-- START --

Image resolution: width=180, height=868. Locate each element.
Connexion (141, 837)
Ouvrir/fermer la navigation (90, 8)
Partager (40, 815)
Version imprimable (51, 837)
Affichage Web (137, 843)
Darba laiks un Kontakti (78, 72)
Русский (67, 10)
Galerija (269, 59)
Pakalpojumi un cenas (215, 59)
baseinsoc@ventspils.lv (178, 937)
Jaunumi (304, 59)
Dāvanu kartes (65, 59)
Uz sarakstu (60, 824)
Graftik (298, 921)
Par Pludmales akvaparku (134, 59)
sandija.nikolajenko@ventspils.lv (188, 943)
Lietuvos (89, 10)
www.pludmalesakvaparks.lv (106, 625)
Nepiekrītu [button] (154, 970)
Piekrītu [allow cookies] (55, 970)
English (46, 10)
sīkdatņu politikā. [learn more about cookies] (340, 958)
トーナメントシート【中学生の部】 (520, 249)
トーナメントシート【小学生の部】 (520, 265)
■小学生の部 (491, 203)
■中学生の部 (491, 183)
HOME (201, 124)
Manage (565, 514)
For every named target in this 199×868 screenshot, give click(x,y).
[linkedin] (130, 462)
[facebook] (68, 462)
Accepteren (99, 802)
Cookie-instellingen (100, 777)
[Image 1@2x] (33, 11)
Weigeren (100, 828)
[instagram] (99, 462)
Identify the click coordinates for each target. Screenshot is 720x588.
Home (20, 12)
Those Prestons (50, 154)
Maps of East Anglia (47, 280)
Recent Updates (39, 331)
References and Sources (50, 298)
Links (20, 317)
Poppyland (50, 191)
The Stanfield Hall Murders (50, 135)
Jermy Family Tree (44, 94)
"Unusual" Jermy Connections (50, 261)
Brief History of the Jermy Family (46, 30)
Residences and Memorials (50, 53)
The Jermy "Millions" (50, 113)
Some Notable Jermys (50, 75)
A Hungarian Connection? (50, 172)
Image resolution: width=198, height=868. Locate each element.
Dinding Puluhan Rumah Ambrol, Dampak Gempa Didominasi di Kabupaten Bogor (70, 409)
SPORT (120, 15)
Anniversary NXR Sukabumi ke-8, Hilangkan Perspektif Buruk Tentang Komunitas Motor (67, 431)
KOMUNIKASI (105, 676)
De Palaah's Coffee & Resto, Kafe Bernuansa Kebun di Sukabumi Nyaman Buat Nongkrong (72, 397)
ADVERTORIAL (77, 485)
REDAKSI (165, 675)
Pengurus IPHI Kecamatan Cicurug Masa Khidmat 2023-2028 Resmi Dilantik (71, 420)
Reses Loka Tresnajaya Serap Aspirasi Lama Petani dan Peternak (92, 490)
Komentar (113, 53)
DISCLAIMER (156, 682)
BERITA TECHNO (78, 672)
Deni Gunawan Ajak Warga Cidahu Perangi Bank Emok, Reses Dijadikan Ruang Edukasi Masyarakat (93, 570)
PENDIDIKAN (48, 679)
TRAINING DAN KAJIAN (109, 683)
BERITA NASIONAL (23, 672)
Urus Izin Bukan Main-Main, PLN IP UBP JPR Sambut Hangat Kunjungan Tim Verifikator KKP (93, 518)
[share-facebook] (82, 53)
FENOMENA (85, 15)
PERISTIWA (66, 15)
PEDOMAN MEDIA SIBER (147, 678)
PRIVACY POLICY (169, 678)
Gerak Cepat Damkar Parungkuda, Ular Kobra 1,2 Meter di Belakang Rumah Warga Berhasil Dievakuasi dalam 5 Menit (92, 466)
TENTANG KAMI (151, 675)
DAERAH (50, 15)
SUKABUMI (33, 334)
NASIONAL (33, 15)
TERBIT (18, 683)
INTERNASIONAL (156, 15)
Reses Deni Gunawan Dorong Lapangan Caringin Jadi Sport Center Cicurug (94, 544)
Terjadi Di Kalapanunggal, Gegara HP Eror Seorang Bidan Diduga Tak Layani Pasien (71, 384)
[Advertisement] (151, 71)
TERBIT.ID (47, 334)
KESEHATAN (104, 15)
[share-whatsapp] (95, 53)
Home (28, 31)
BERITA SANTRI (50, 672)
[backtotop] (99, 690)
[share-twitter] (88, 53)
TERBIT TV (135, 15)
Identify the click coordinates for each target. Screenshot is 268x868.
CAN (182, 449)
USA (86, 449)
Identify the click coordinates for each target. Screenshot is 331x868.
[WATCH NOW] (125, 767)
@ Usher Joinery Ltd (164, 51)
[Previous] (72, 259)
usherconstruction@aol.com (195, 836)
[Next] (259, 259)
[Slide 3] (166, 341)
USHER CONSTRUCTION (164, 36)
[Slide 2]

-- END --

[Work to do]: Reproduce all of the material above word for word, from the first line through the last, without changing anything.

[The solution]:
Image resolution: width=180, height=868. Locate each element.
Connexion (141, 837)
Ouvrir/fermer la navigation (90, 8)
Partager (40, 815)
Version imprimable (51, 837)
Affichage Web (137, 843)
Darba laiks un Kontakti (78, 72)
Русский (67, 10)
Galerija (269, 59)
Pakalpojumi un cenas (215, 59)
baseinsoc@ventspils.lv (178, 937)
Jaunumi (304, 59)
Dāvanu kartes (65, 59)
Uz sarakstu (60, 824)
Graftik (298, 921)
Par Pludmales akvaparku (134, 59)
sandija.nikolajenko@ventspils.lv (188, 943)
Lietuvos (89, 10)
www.pludmalesakvaparks.lv (106, 625)
Nepiekrītu [button] (154, 970)
Piekrītu [allow cookies] (55, 970)
English (46, 10)
sīkdatņu politikā. [learn more about cookies] (340, 958)
トーナメントシート【中学生の部】 (520, 249)
トーナメントシート【小学生の部】 (520, 265)
■小学生の部 (491, 203)
■中学生の部 (491, 183)
HOME (201, 124)
Manage (565, 514)
For every named target in this 199×868 screenshot, give click(x,y).
[linkedin] (130, 462)
[facebook] (68, 462)
Accepteren (99, 802)
Cookie-instellingen (100, 777)
[Image 1@2x] (33, 11)
Weigeren (100, 828)
[instagram] (99, 462)
Identify the click coordinates for each target. Screenshot is 720x588.
Home (20, 12)
Those Prestons (50, 154)
Maps of East Anglia (47, 280)
Recent Updates (39, 331)
References and Sources (50, 298)
Links (20, 317)
Poppyland (50, 191)
The Stanfield Hall Murders (50, 135)
Jermy Family Tree (44, 94)
"Unusual" Jermy Connections (50, 261)
Brief History of the Jermy Family (46, 30)
Residences and Memorials (50, 53)
The Jermy "Millions" (50, 113)
Some Notable Jermys (50, 75)
A Hungarian Connection? (50, 172)
Image resolution: width=198, height=868. Locate each element.
Dinding Puluhan Rumah Ambrol, Dampak Gempa Didominasi di Kabupaten Bogor (70, 409)
SPORT (120, 15)
Anniversary NXR Sukabumi ke-8, Hilangkan Perspektif Buruk Tentang Komunitas Motor (67, 431)
KOMUNIKASI (105, 676)
De Palaah's Coffee & Resto, Kafe Bernuansa Kebun di Sukabumi Nyaman Buat Nongkrong (72, 397)
ADVERTORIAL (77, 485)
REDAKSI (165, 675)
Pengurus IPHI Kecamatan Cicurug Masa Khidmat 2023-2028 Resmi Dilantik (71, 420)
Reses Loka Tresnajaya Serap Aspirasi Lama Petani dan Peternak (92, 490)
Komentar (113, 53)
DISCLAIMER (156, 682)
BERITA TECHNO (78, 672)
Deni Gunawan Ajak Warga Cidahu Perangi Bank Emok, Reses Dijadikan Ruang Edukasi Masyarakat (93, 570)
PENDIDIKAN (48, 679)
TRAINING DAN KAJIAN (109, 683)
BERITA NASIONAL (23, 672)
Urus Izin Bukan Main-Main, PLN IP UBP JPR Sambut Hangat Kunjungan Tim Verifikator KKP (93, 518)
[share-facebook] (82, 53)
FENOMENA (85, 15)
PERISTIWA (66, 15)
PEDOMAN MEDIA SIBER (147, 678)
PRIVACY POLICY (169, 678)
Gerak Cepat Damkar Parungkuda, Ular Kobra 1,2 Meter di Belakang Rumah Warga Berhasil Dievakuasi dalam 5 Menit (92, 466)
TENTANG KAMI (151, 675)
DAERAH (50, 15)
SUKABUMI (33, 334)
NASIONAL (33, 15)
TERBIT (18, 683)
INTERNASIONAL (156, 15)
Reses Deni Gunawan Dorong Lapangan Caringin Jadi Sport Center Cicurug (94, 544)
Terjadi Di Kalapanunggal, Gegara HP Eror Seorang Bidan Diduga Tak Layani Pasien (71, 384)
[Advertisement] (151, 71)
TERBIT.ID (47, 334)
KESEHATAN (104, 15)
[share-whatsapp] (95, 53)
Home (28, 31)
BERITA SANTRI (50, 672)
[backtotop] (99, 690)
[share-twitter] (88, 53)
TERBIT TV (135, 15)
Identify the click coordinates for each target. Screenshot is 268x868.
CAN (182, 449)
USA (86, 449)
Identify the click coordinates for each target. Screenshot is 331x868.
[WATCH NOW] (125, 767)
@ Usher Joinery Ltd (164, 51)
[Previous] (72, 259)
usherconstruction@aol.com (195, 836)
[Next] (259, 259)
[Slide 3] (166, 341)
USHER CONSTRUCTION (164, 36)
[Slide 2]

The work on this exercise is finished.